- TEXT -
PDF Deidentification Multilingual Name Plus Signature Aware

Description

This pipeline can be used to mask PHI information in PDFs. The output is a PDF document, similar to the one at the input, but with black bounding boxes on top of the targeted entities, also includes removing signatures.

Predicted Entities

HOSPITAL, NAME, PATIENT, ID,MEDICALRECORD, IDNUM, COUNTRY, LOCATION, STREET, STATE, ZIP, CONTACT, PHONE, DATE.

Live Demo Open in Colab Download

How to use

from sparknlp.pretrained import PretrainedPipeline
deid_pipeline = PretrainedPipeline("pdf_deid_multilingual_name_plus_signature_aware", "en", "clinical/ocr")

- TASKS TO CARRY OUT -
1. According to the PDF deidentification page, what does the pipeline place on top of the targeted entities in the output PDF?
2. Reproduce the part of the PDF deidentification page that opens with the words containing "Description" and closes with "includes removing signatures.".
The rows play no part in this work.

- DATA FOR REVIEW -
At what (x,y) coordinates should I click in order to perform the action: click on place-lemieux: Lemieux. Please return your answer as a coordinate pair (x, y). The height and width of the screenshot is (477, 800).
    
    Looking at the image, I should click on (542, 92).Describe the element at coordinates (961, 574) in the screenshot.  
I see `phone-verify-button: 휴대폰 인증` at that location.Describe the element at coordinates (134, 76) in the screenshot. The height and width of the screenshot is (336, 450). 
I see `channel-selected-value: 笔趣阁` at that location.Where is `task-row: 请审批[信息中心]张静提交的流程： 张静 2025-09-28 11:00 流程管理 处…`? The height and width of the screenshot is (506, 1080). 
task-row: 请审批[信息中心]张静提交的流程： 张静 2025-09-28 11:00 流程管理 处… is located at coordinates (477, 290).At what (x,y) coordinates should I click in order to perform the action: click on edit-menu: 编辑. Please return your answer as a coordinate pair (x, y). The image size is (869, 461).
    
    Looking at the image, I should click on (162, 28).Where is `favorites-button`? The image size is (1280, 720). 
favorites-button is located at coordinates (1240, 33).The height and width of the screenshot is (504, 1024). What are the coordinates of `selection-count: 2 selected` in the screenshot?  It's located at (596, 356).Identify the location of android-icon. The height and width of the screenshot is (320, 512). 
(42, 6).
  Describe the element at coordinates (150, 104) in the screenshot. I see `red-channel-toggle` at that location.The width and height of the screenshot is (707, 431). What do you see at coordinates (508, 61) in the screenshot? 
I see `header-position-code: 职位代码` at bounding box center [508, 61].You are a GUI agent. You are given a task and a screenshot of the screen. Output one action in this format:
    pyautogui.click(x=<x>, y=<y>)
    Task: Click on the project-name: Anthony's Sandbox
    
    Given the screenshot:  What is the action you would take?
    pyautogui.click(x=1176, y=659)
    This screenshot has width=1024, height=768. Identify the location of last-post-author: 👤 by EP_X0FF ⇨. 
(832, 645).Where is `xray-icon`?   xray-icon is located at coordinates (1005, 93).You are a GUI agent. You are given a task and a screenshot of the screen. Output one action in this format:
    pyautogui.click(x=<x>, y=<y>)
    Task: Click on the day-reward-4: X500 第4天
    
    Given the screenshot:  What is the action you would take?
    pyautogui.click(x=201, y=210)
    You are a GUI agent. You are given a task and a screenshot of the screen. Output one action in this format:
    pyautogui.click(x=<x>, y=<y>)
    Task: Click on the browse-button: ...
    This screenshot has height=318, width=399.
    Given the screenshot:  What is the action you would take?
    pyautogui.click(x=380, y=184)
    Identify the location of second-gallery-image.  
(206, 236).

- SOLUTIONS TO EACH TASK -
1. Black bounding boxes.

2.
Description

This pipeline can be used to mask PHI information in PDFs. The output is a PDF document, similar to the one at the input, but with black bounding boxes on top of the targeted entities, also includes removing signatures.